Appeals Court Will Reconsider Ruling on Cellphone Tracking

The 11th US Circuit Court of Appeals, based in Atlanta, will reconsider, with a full roster of judges participating, an earlier ruling in which a three-judge panel held that police need a warrant to obtain records from cellphone companies that show where a suspect has been.

In June, the appeals court ruled that the government violated the privacy rights of Quartavius Davis, who was convicted of robbing seven stores in 2010 and sentenced to roughly 162 years in prison. It was the first time a federal appeals court mandated a warrant for cellphone location records, which are increasingly subject to government requests. In deciding to rehear the case, the 11th Circuit vacated the June ruling.

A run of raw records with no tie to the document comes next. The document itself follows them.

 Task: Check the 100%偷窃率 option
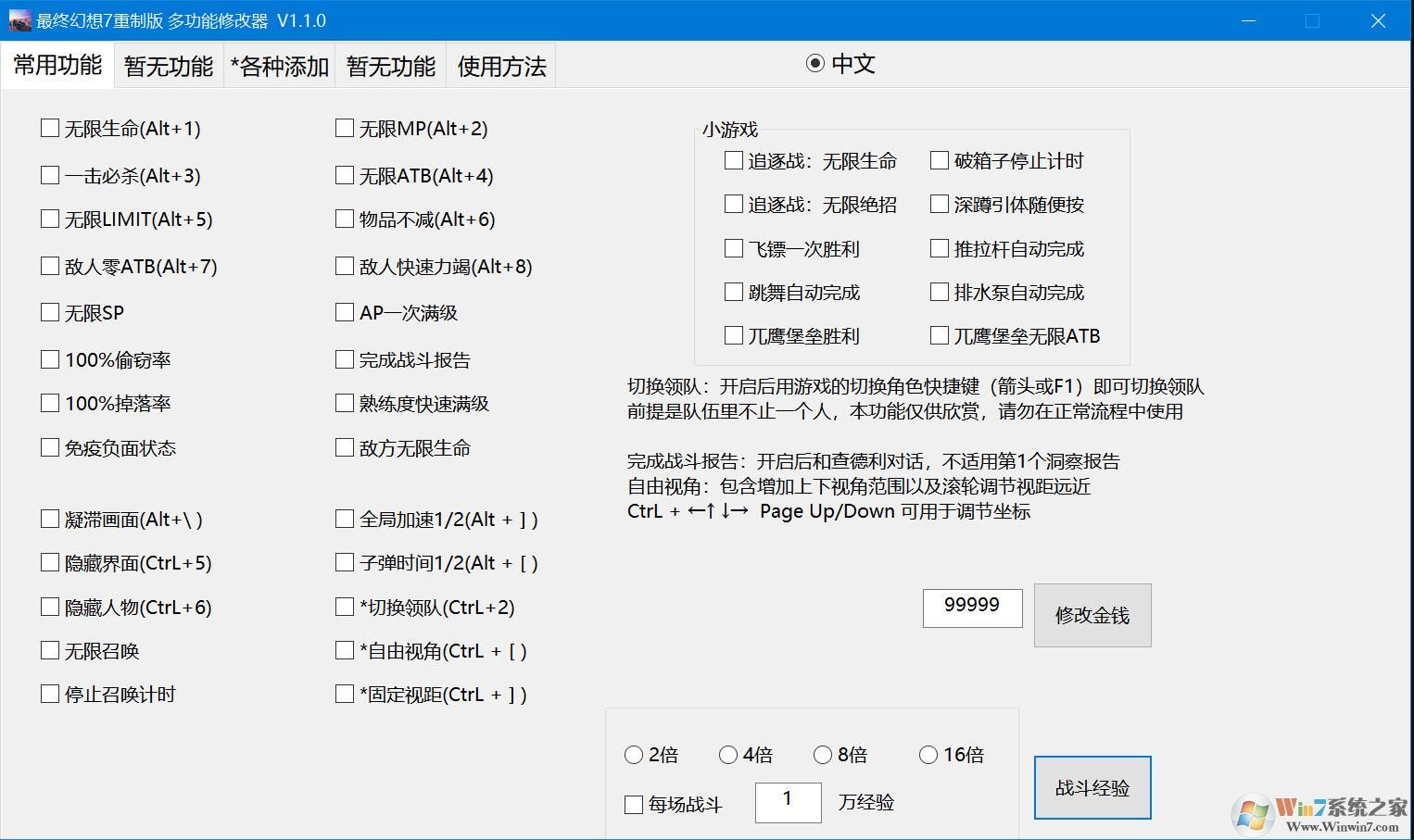click(50, 358)
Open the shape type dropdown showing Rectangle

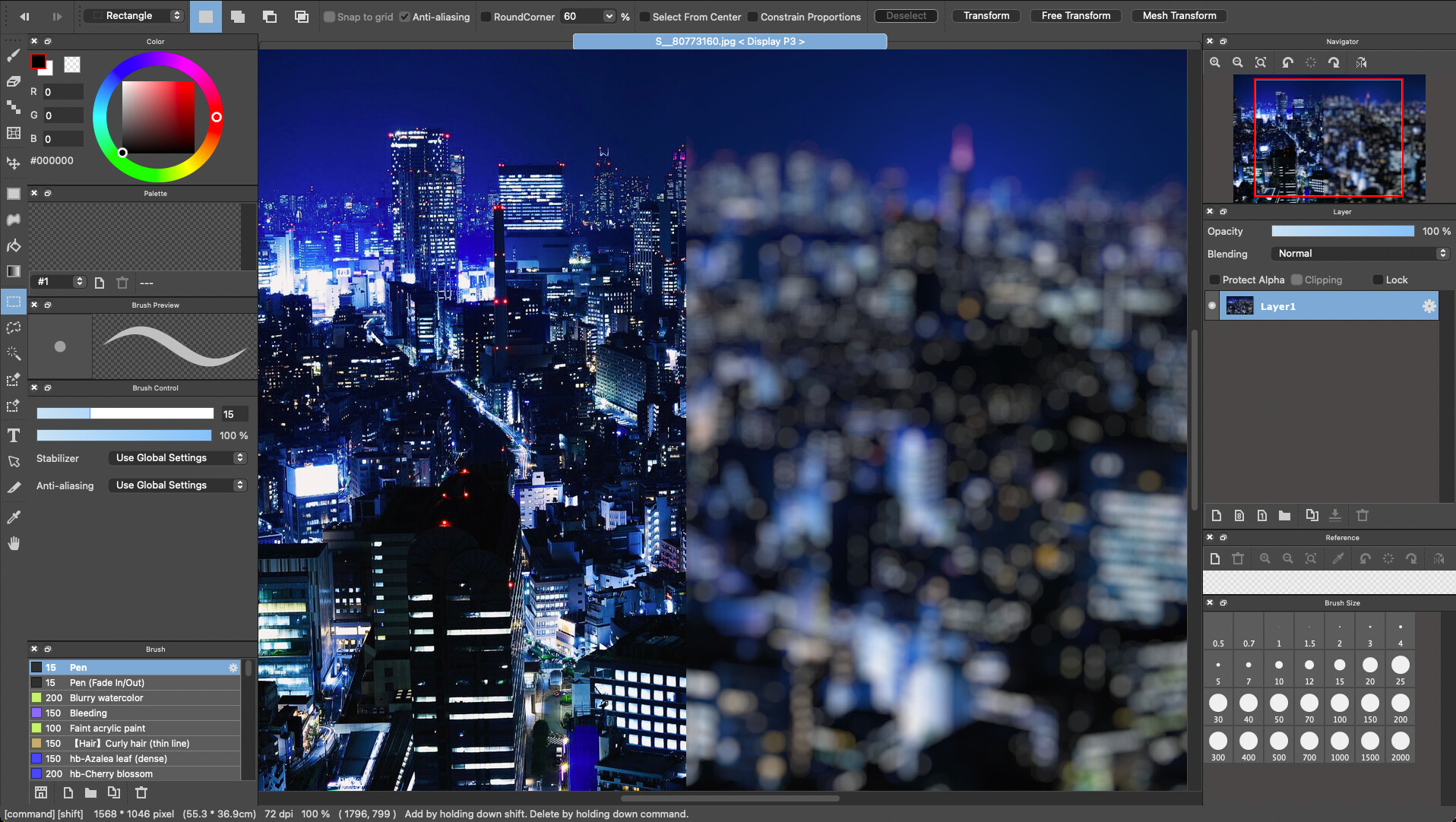click(x=133, y=15)
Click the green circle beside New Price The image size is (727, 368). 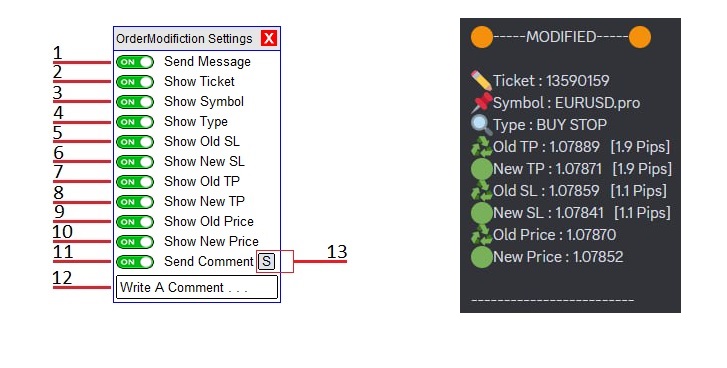point(481,257)
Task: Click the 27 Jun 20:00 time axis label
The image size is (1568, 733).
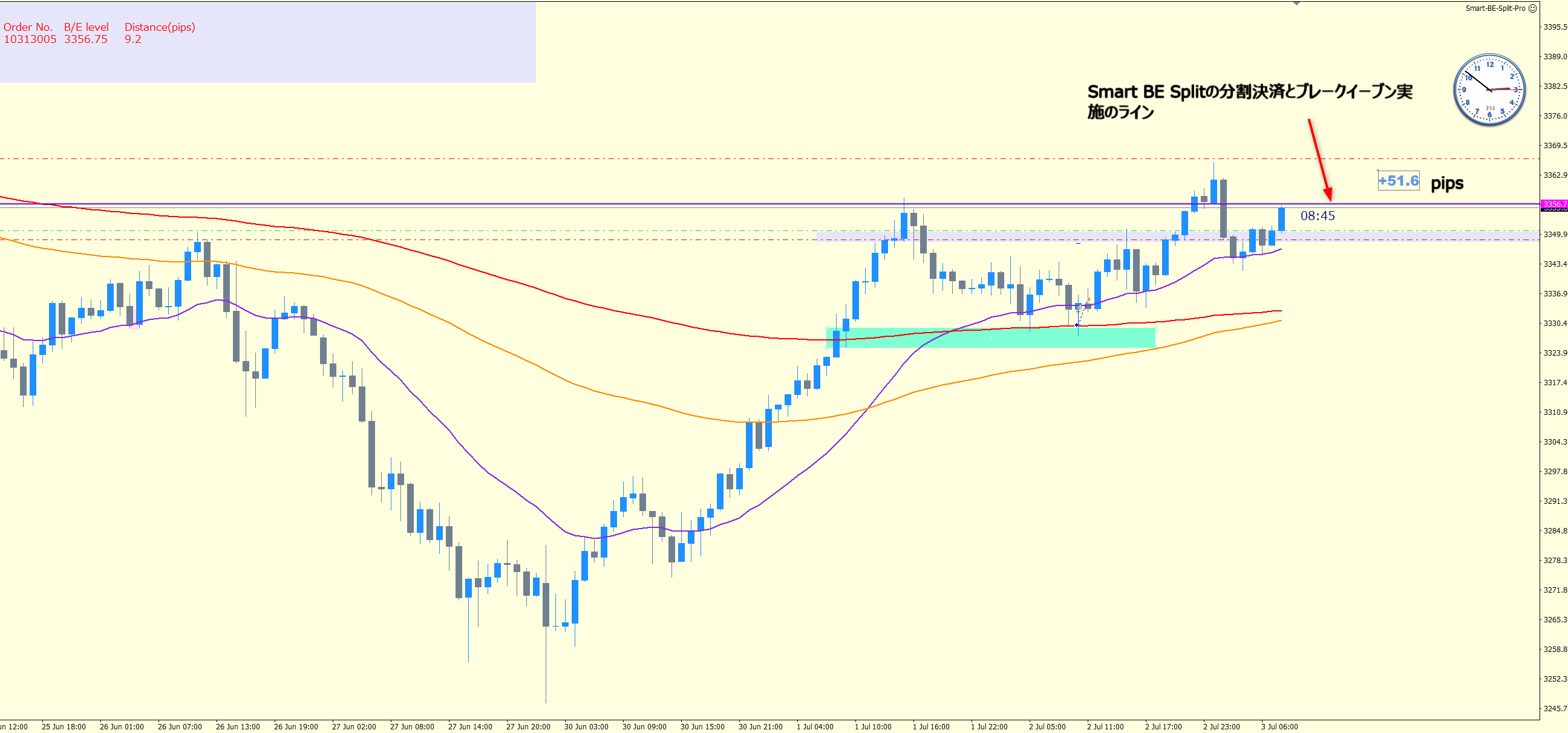Action: pyautogui.click(x=528, y=726)
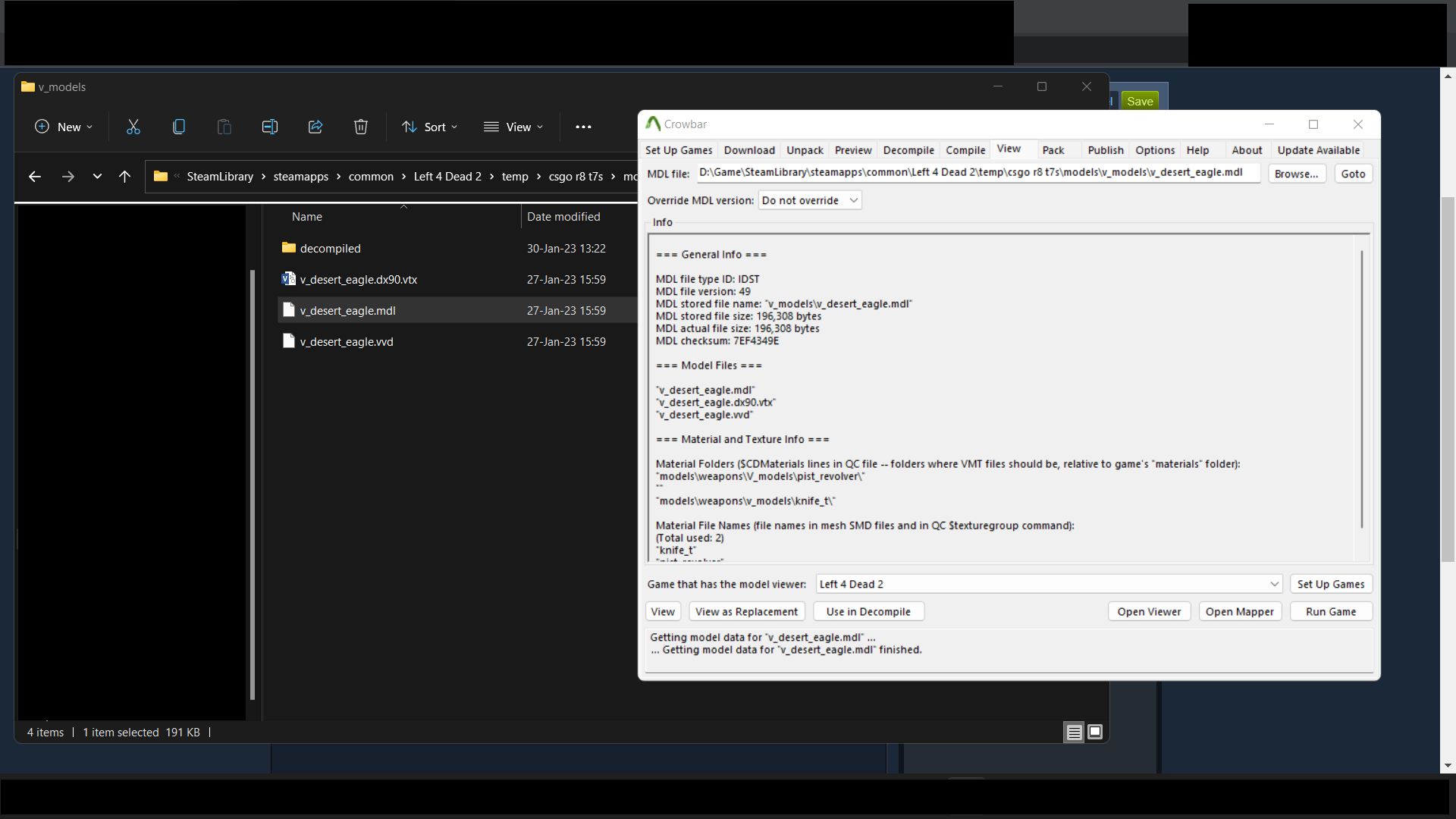Expand the recent locations chevron
This screenshot has height=819, width=1456.
(97, 177)
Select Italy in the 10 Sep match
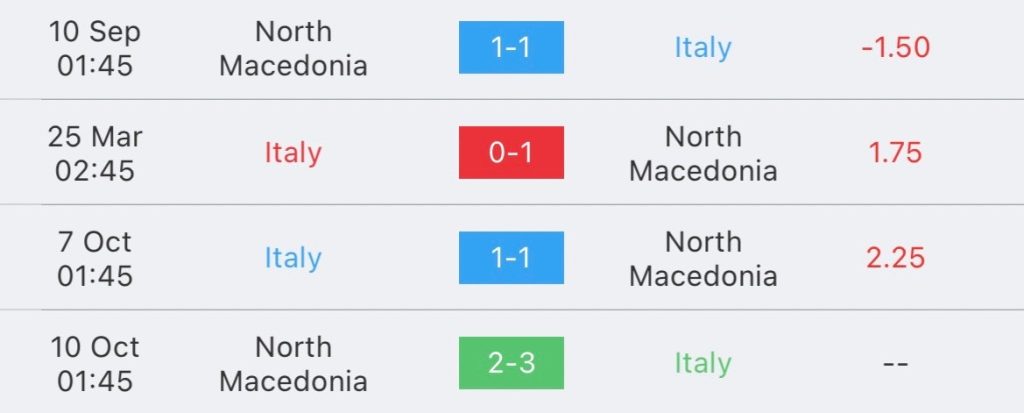 (703, 48)
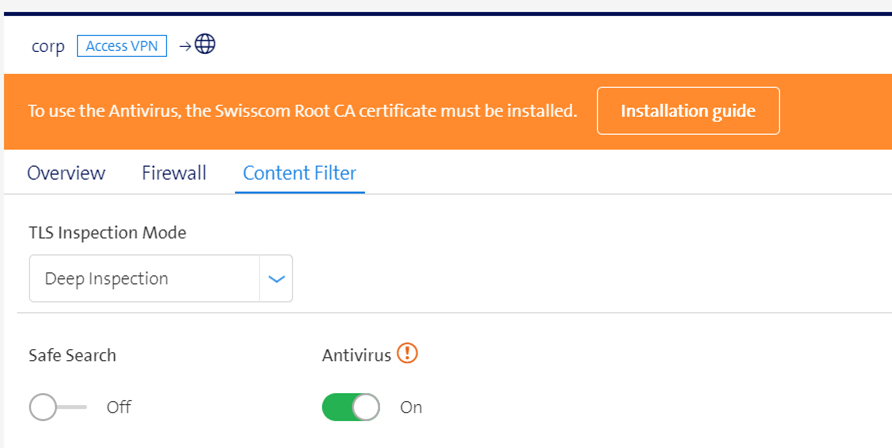892x448 pixels.
Task: Expand TLS Inspection Mode with the blue chevron
Action: point(276,279)
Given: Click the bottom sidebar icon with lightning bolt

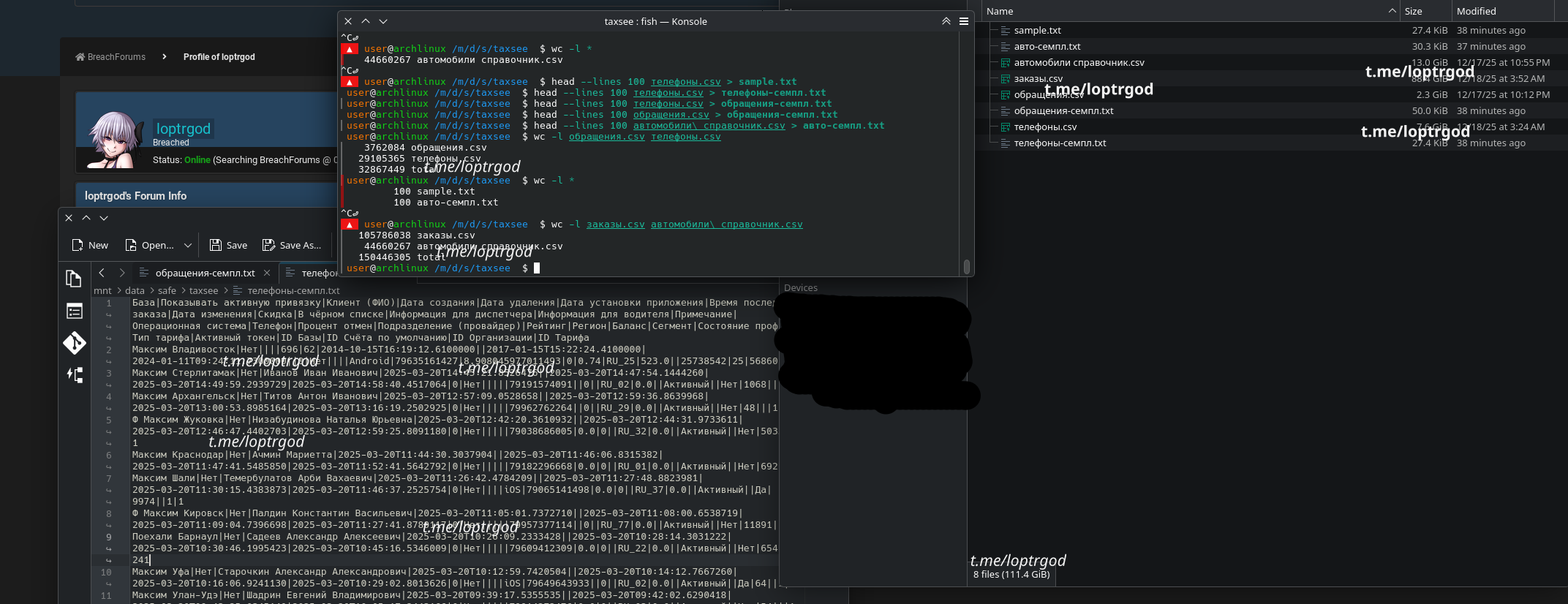Looking at the screenshot, I should pyautogui.click(x=74, y=375).
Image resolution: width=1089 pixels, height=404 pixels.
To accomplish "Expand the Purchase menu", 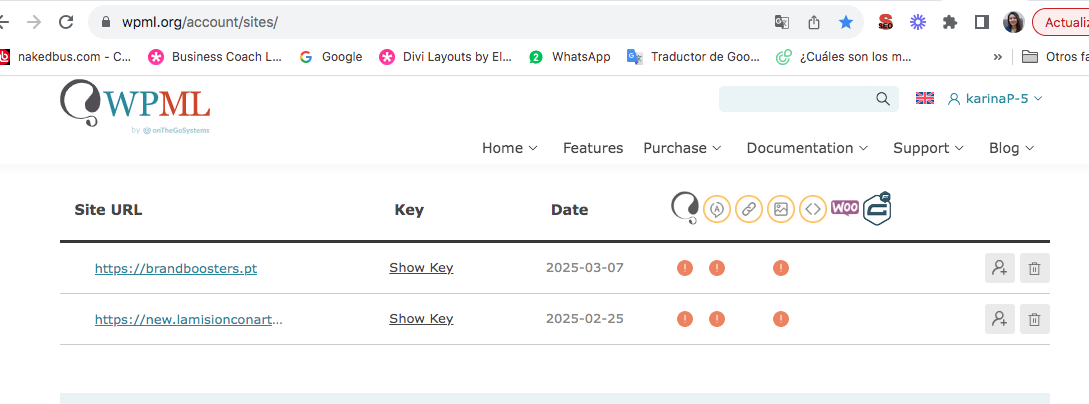I will (x=682, y=148).
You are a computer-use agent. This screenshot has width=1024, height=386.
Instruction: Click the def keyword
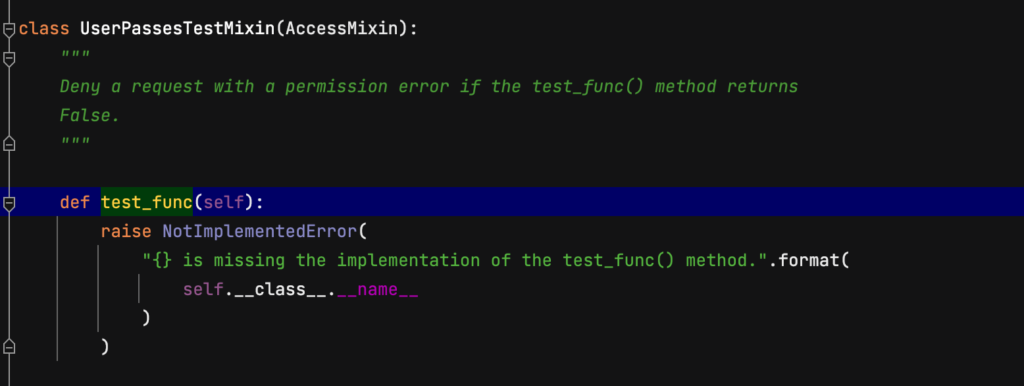tap(75, 202)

Groups Accuse Apple Supplier of Labor Violations

Apple is facing fresh accusations of violations of labor rights and workplace safety at a supplier in China.

The allegations involve employees at a factory in the eastern China city of Suqian that is owned by Catcher Technology, a Taiwan company, and that makes metal casings for Apple iPads and for other consumer electronics companies. The employees are made to work excessive overtime and handle toxic chemicals without proper protective clothing, according to a report released by Green America, an environmental nonprofit group, and China Labor Watch, a workers’ rights group based in New York. Apple said its most recent annual audit of the Suqian plant, in May, had “found some concrete areas for improvement in Catcher’s operations, and we worked with Catcher to develop a corrective action plan.”

Is SoftBank’s Masayoshi Son Eyeing Vodafone?

SoftBank Chief Executive Masayoshi Son turning his gaze to Europe, and specifically to Vodafone Group. SoftBank has history with Vodafone. SoftBank acquired Vodafone’s Japanese operations in 2006 for $15 billion. By 2012, Vodafone sold back to SoftBank $5 billion-worth of interests from that transaction, as the British company pared minority interests from its worldwide footprint. Meanwhile, SoftBank used the deal to transform itself from an Internet provider into Japan’s third-largest cellphone carrier.

Why Twitter’s users are in open revolt

Twitter is planning to debut a Facebook-style, algorithmically curated newsfeed -- provoking a backlash among Twitter users. In addition, the image-sharing site Twitpic announced that it was shutting down amid legal pressure from Twitter over Twitpic's trademark application. According to Twitpic, Twitter threatened to revoke Twitpic's access to Twitter's systems if it moved forward with its trademark application. That news is inspiring even more criticism of Twitter as the service seeks a foothold among non-power-users and tries to expand its appeal.

Internet Association nabs FTC’s Abigail Slater

Former Federal Trade Commission lawyer Abigail Slater is the Internet Association’s new vice president of legal and regulatory policy. Slater has worked at the FTC for more than a decade, most recently as an attorney adviser to Commissioner Julie Brill.